O témoignage vivant de la disparition de l’âge d’or, mouchard domestique, incarnation de la méfiance et de la curiosité! tu ne dois la vie qu’à la méchanceté des hommes! Aurait-on besoin de se cadenasser chez soi, d’entretenir sur le seuil des maisons de vigilants Cerbères, si la bonne foi régnait ici-bas? L’espionnage du Portier ne deviendrait-il pas inutile, du moment que personne ne songerait à s’approprier le bien d’autrui?
Quel ennui pour un honnête homme, de ne pouvoir entrer dans un logis quelconque sans attirer les regards d’un vassal qui, montrant au vasistas une figure inquiète, s’écrie: «Chez qui, Monsieur?—Où Monsieur va-t-il?—Que demande Monsieur?» Je demande que tu cesses de m’importuner, misérable!

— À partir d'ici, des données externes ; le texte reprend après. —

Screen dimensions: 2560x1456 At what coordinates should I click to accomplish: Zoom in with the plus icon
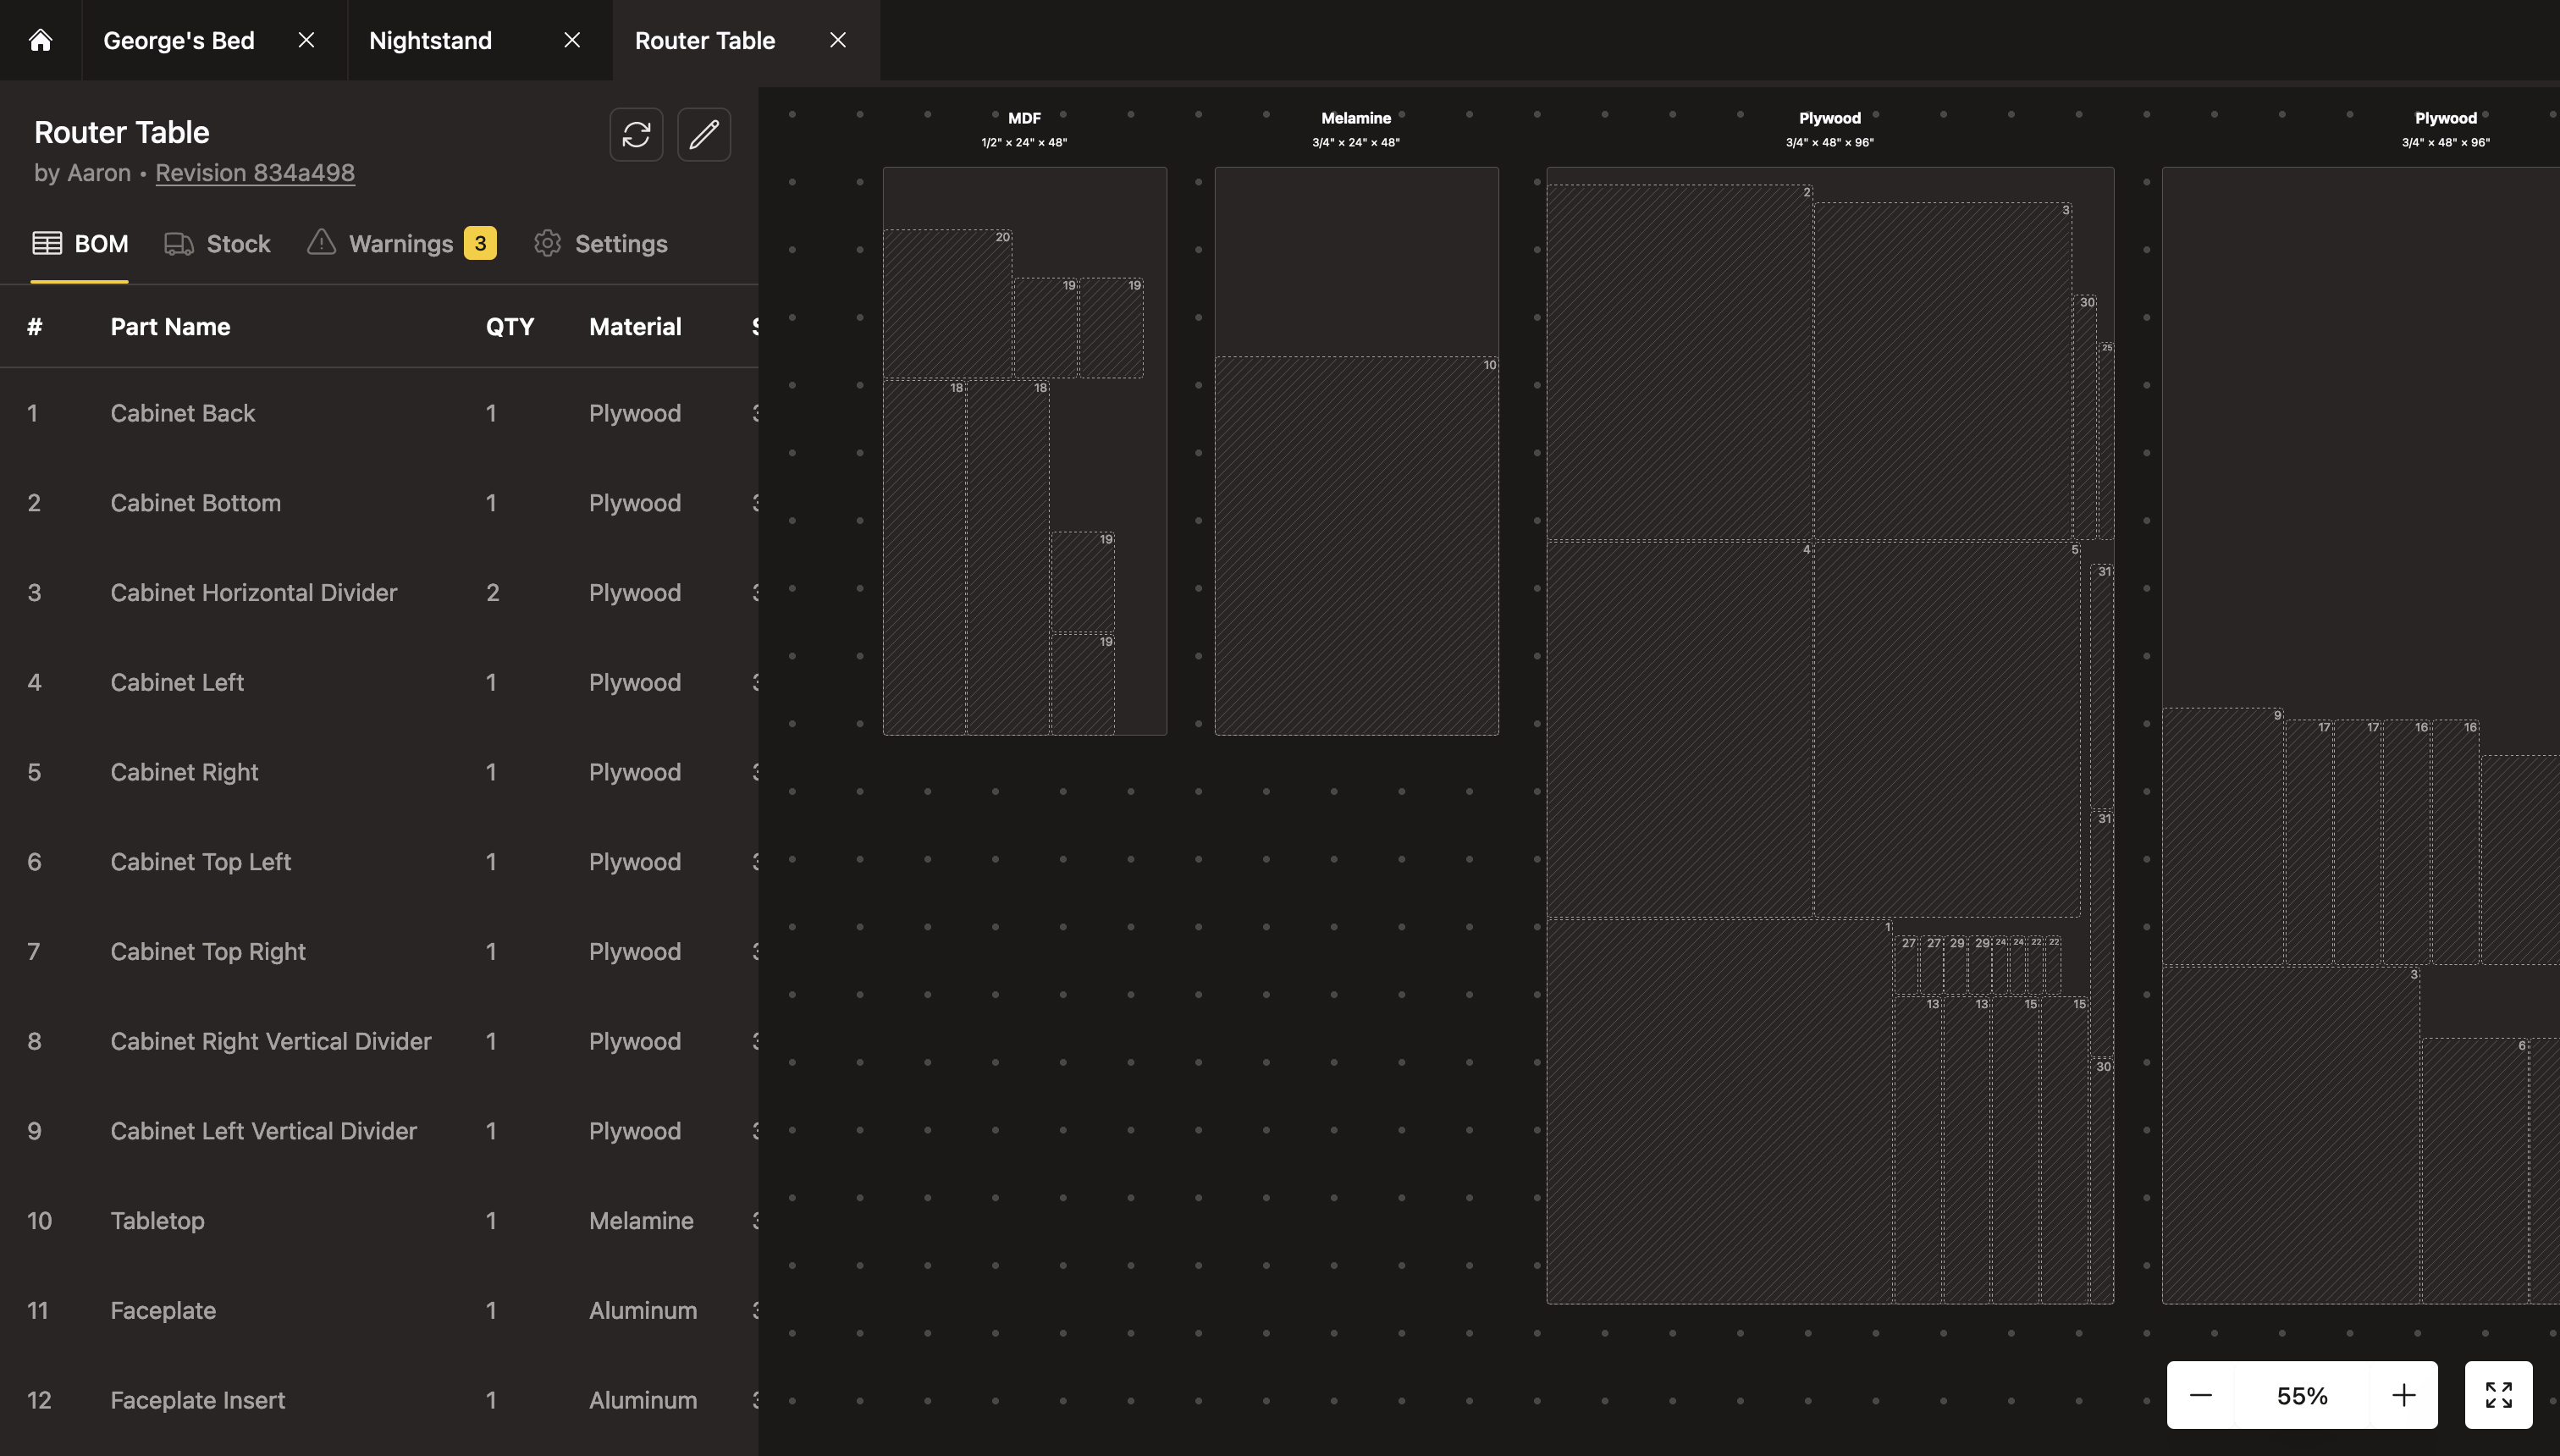[2404, 1395]
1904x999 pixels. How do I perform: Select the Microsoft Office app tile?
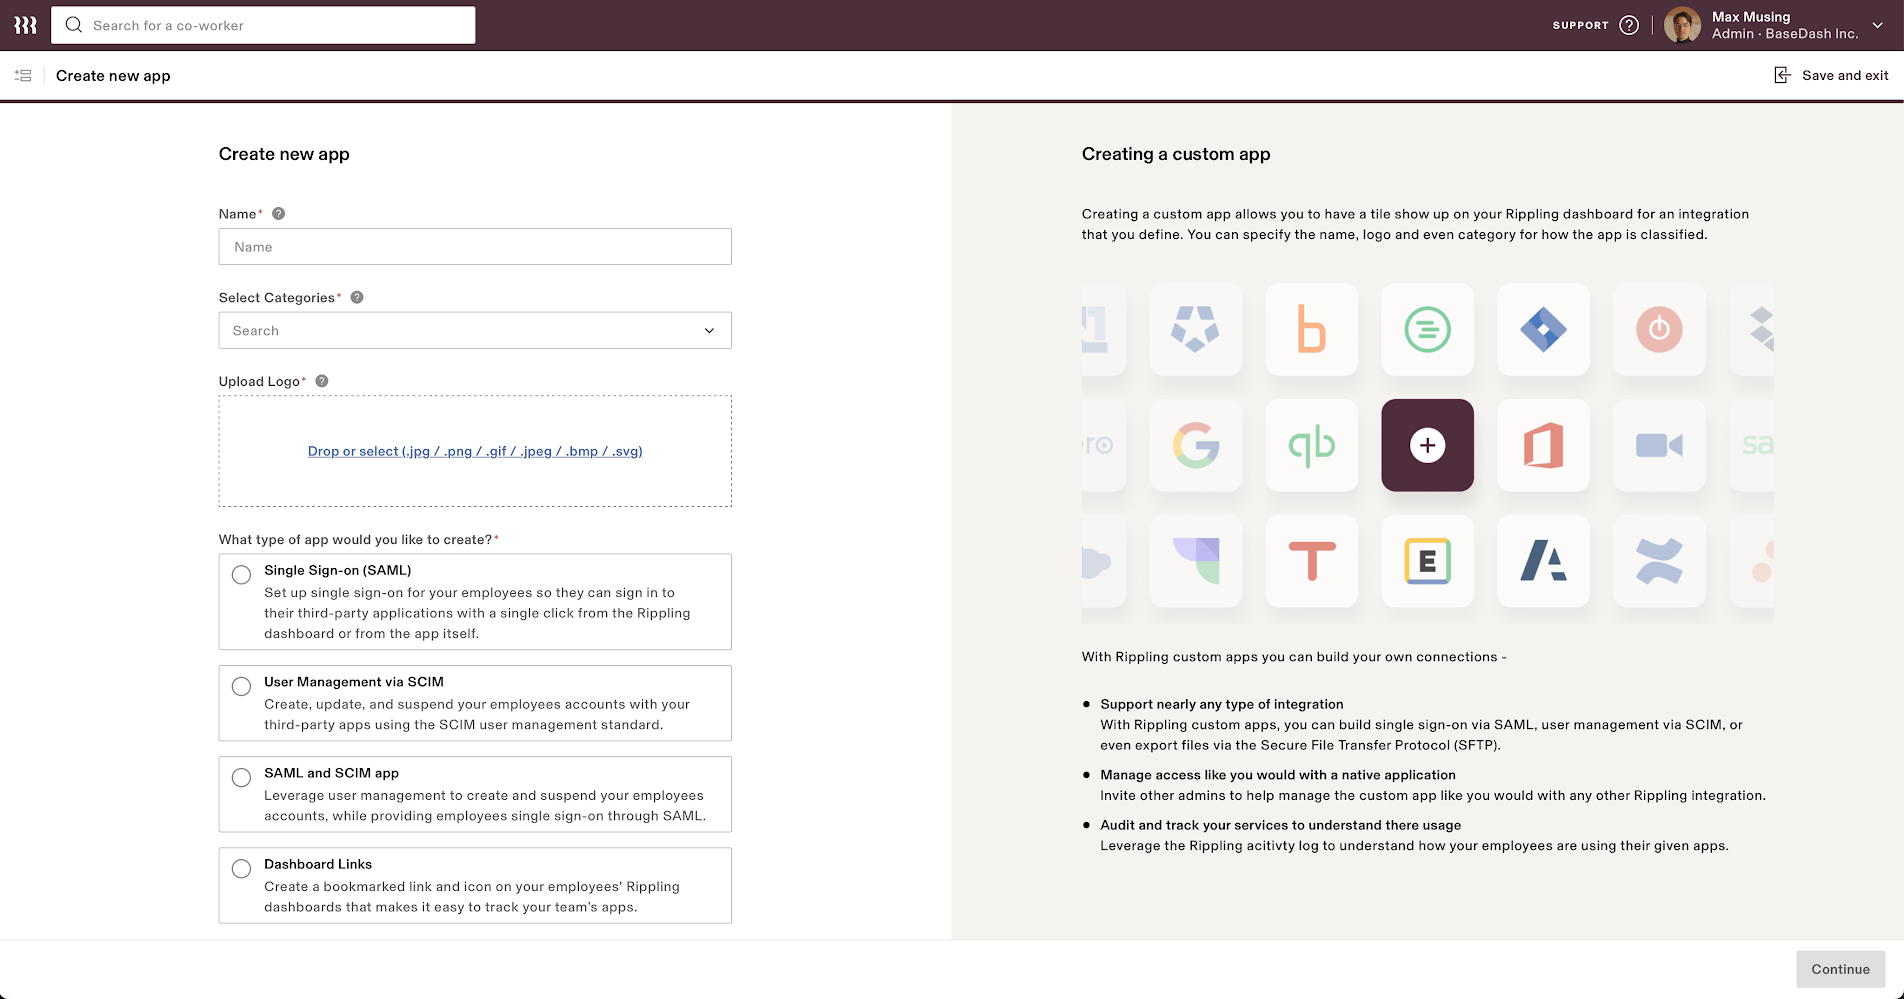[x=1543, y=445]
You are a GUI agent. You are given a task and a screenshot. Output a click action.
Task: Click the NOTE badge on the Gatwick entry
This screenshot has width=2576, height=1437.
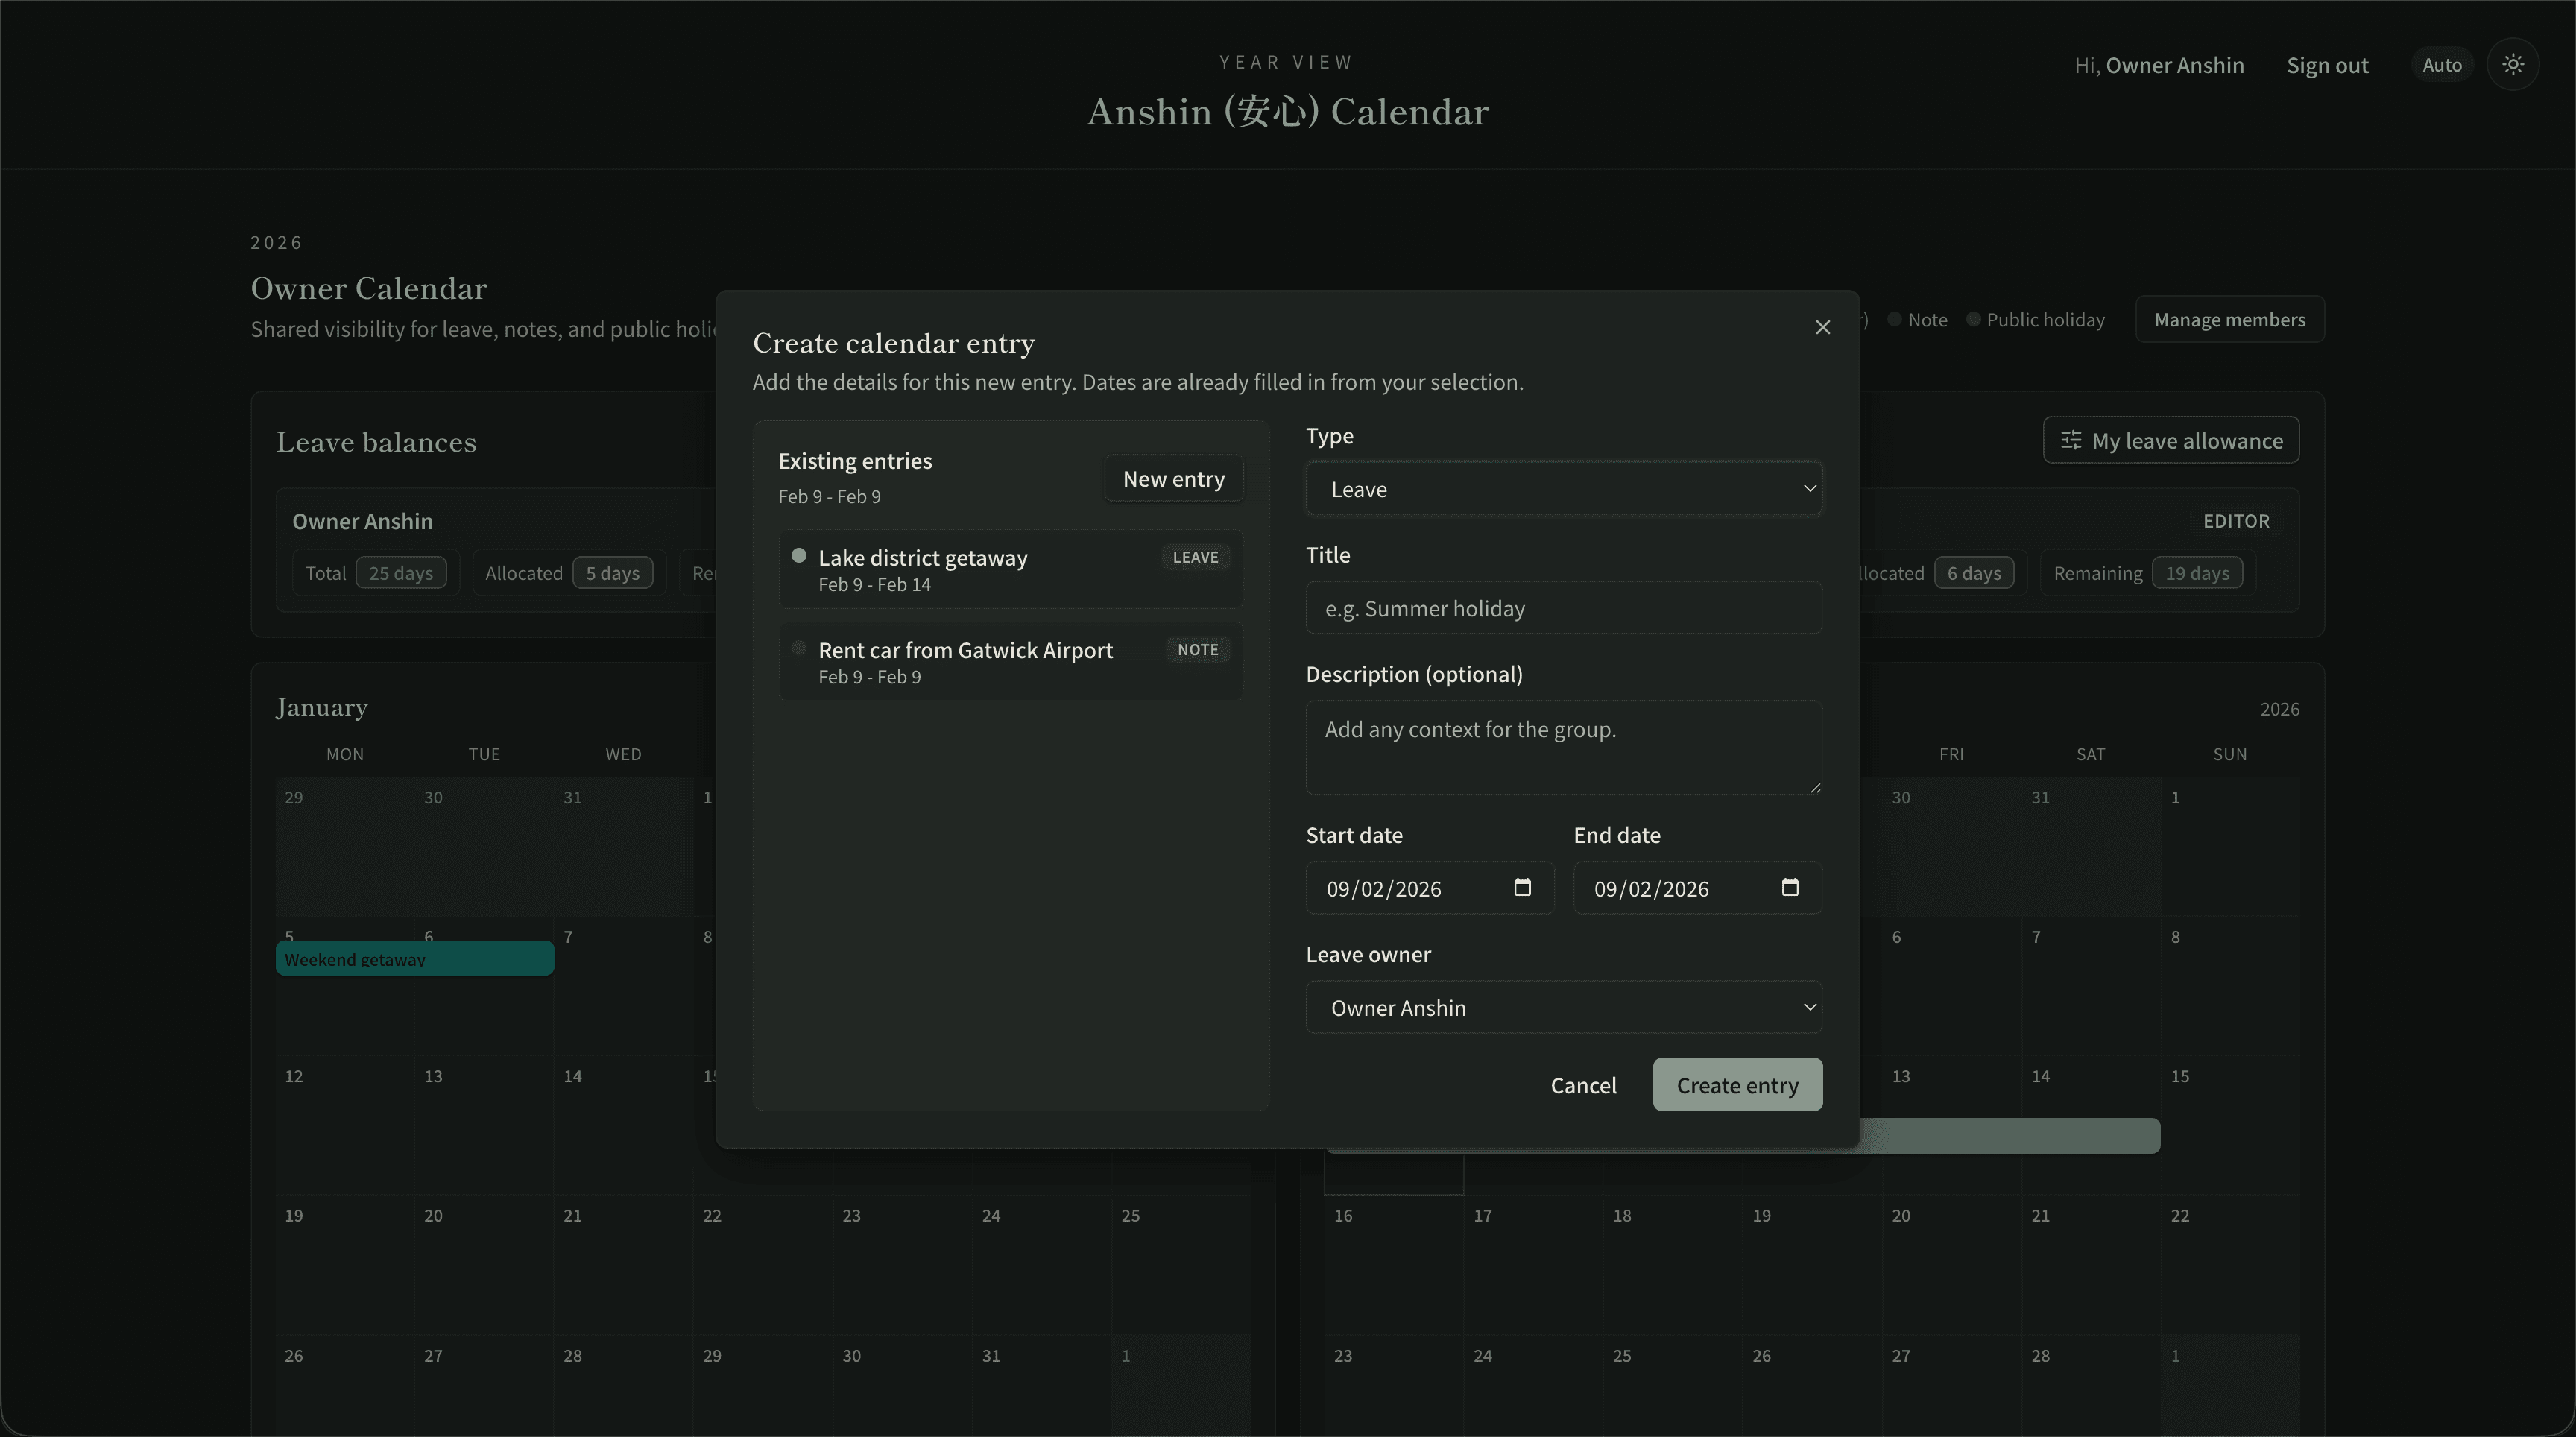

Suis-je un larron? ai-je l’air suspect? Faut-il te raconter d’où je viens, où je vais, te décliner mon nom et mes qualités? O malheureuse société, qui supposes toujours le mal, qui places des sentinelles partout, qui soumets les mieux intentionnés à l’intolérable inquisition des Portiers!
La loge du Portier a été le point de mire d’une multitude d’observations; on a patiemment scruté la vie privée et publique de ce fonctionnaire; mais l’espèce n’a pas été envisagée dans ses variétés: le Portier proprement dit, le Suisse, le Concierge, etc.
Le Suisse de porte, comme celui de paroisse, est pourvu d’un riche uniforme, chamarré de galons, et ombragé d’un tricorne. On pourrait, attendu qu’il est replet et vêtu de rouge, le prendre pour un officier de cavalerie anglaise. Il garde la porte des grandes maisons: ministères, ambassades, hôtels aristocratiques. Malgré l’épaisseur de son enveloppe matérielle, c’est un homme d’une exquise perspicacité, quand il s’agit de distinguer les gens à l’extérieur. Un personnage de haut rang, décoré d’un ou de plusieurs ordres vient-il à descendre d’un équipage armorié, le Suisse accourt, et s’incline avec la soumission d’un mandarin devant l’empereur de la Chine. Qu’un piéton se présente avec l’habit noir râpé du solliciteur, le Suisse ne daigne pas mentir, en disant: «Monsieur n’y est pas;» mais se cambrant avec fierté: «Que demandez-vous? Monsieur ne reçoit personne.—Cependant n’y aurait-il aucun moyen...—Je vous dis que Monsieur ne reçoit personne.» Et le pauvre hère s’éloigne pour revenir le lendemain essuyer un nouvel affront.